放課後、帰り支度をしている恵那の元に他のクラスの男子生徒たちが数人やって来る。


「ねぇ恵那ちゃん、これから遊びに行こうよ」
「カラオケとかどお? 生歌披露して欲しいなぁ」
「良いでしょ? 奢るしさぁ」


 クラスメイトの女子たちはそんなやり取りを気にする事も無く、さっさと教室を出て行ってしまう。

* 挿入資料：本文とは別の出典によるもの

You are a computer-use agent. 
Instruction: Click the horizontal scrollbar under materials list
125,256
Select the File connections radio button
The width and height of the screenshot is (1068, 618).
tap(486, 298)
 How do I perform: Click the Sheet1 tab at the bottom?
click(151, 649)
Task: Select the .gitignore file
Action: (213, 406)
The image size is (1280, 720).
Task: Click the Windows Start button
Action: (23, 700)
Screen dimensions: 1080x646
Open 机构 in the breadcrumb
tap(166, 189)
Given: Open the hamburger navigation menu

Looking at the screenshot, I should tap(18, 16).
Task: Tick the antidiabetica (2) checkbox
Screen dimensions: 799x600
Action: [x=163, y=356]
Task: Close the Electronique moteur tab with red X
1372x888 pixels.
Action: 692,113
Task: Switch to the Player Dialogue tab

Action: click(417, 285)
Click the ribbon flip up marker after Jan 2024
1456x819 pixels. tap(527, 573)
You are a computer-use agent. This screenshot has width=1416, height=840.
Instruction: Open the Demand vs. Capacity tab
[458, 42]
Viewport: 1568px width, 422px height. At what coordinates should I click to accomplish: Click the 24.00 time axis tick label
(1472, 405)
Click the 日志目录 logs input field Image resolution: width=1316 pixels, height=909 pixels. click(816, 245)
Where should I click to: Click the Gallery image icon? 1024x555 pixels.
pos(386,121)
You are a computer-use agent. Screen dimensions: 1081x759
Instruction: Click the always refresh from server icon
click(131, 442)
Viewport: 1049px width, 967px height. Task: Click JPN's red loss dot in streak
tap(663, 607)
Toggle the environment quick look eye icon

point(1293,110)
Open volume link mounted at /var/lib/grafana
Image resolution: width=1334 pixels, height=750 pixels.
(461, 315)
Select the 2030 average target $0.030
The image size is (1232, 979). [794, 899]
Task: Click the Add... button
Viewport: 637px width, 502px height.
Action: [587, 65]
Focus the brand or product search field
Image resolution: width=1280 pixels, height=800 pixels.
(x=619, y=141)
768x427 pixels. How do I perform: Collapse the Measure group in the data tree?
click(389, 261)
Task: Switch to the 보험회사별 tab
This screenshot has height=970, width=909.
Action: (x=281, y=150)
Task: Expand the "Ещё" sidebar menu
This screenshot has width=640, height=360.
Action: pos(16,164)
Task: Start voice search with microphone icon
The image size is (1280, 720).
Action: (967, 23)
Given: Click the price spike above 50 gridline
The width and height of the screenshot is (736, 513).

 残ったのは男子生徒で、他のクラスの男子生徒たちに加わる形で恵那を遊びに誘おうとする。


「俺らも行きたいな」
「せっかくだし、みんなで行こうぜ。な、恵那ちゃん」


 当の本人はというと、


「……私、行くつもり無いから。そこ、退いてくれる?」


 特に気にする様子も無く帰り支度を終えると、男子生徒たちに「行く気は無い」とハッキリ告げた。

 けれど、男子生徒たちはそれに応じる事は無く、


「え~? つれないなぁ、あ、もしかして恵那ちゃん、緊張してる? それとも、警戒してる? 大丈夫、本当にカラオケ行くだけだからさぁ」
「そうそう、だから行こうよ」


 恵那がウンザリする程しつこく誘っていく。


「いい加減に――」


 流石に苛立った恵那が声を上げようとすると、


「お前ら何やってんだ? いくらアイドルだからって、海老原にちょっかい出してんじゃねぇぞ?」


 偶然通りがかった担任が様子を見兼ねて声を掛けたその隙に、


「さようならっ」


 恵那は逃げるように教室を出て行った。